“Les chercheurs s’attendaient à voir le pied agir comme un arc qui ferait rebondir le corps vers le haut, mais ce n’est pas du tout ce qu’ils ont trouvé”, s’étonne Bernard Godelle, chercheur à l’institut des sciences et de l’évolution de Montpellier. Une nouvelle étude, parue dans Frontiers, est consacrée au mouvement des os du pied et de la cheville pendant la locomotion, chez l’humain et le chimpanzé. Grâce à une technique encore peu utilisée, la vidéoradiographie, les chercheurs ont pu observer avec précision les mouvements des os les uns par rapport aux autres pendant la marche et la course.
Le pied humain est relativement peu mobile par rapport à celui d’autres animaux. “Quand on étudie le mouvement du cheval ou du chien, on remarque que lorsqu’ils posent la patte, ils accumulent de l’énergie dans leurs tendons.

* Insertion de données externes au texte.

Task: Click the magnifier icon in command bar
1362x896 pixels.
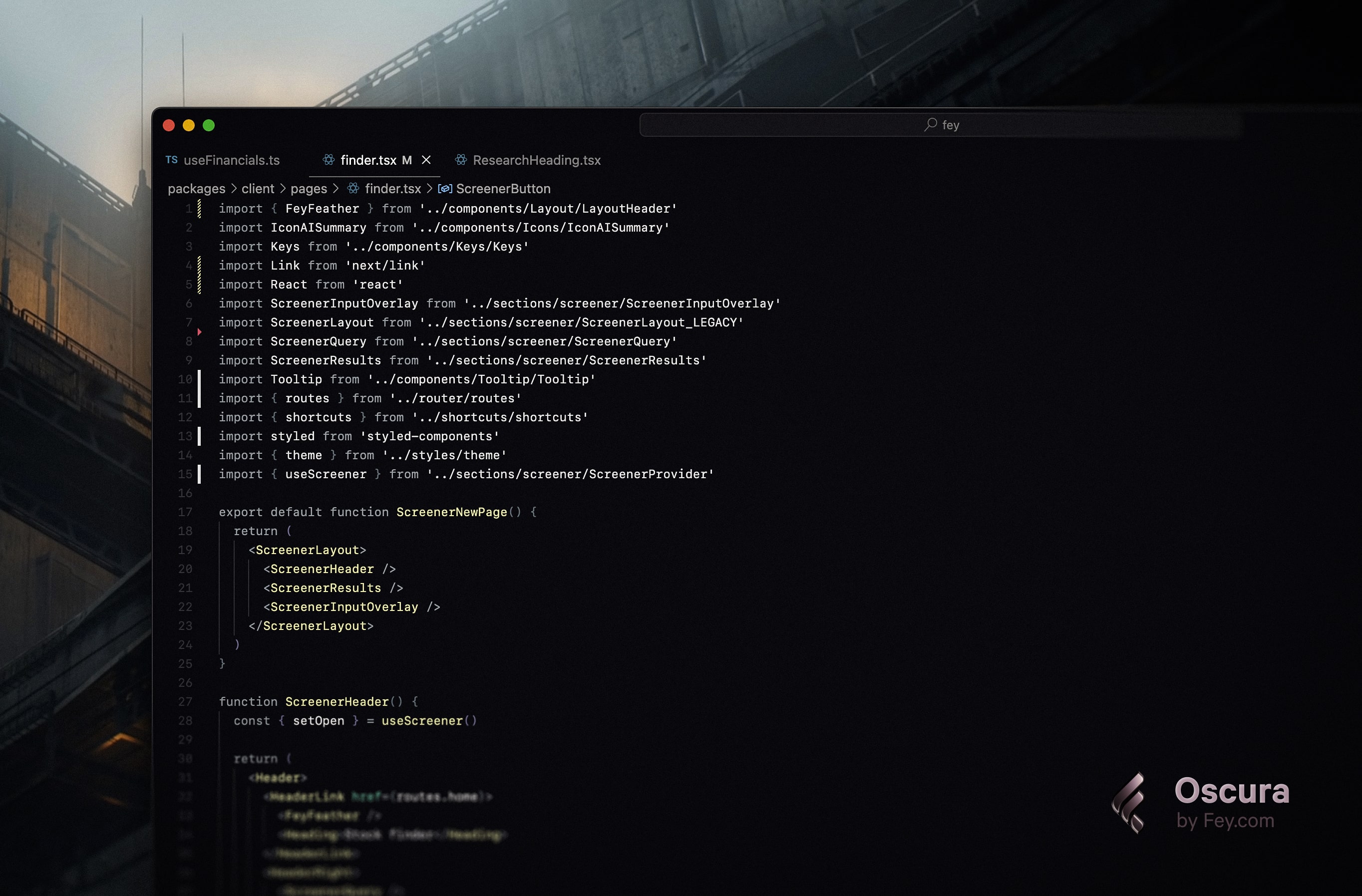Action: click(x=931, y=124)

Ces derniers agissent comme des ressorts qui leur permettent de repousser le sol”, détaille Bernard Godelle auprès de Sciences et Avenir. Ce mécanisme élastique, très efficace chez le kangourou par exemple, permet à ces animaux d’économiser de l’énergie en la stockant momentanément dans leurs tendons puis en la réutilisant. Chez l’être humain, cet effet de ressort est limité. En revanche, les chercheurs ont mis en évidence une autre fonction de la voûte plantaire.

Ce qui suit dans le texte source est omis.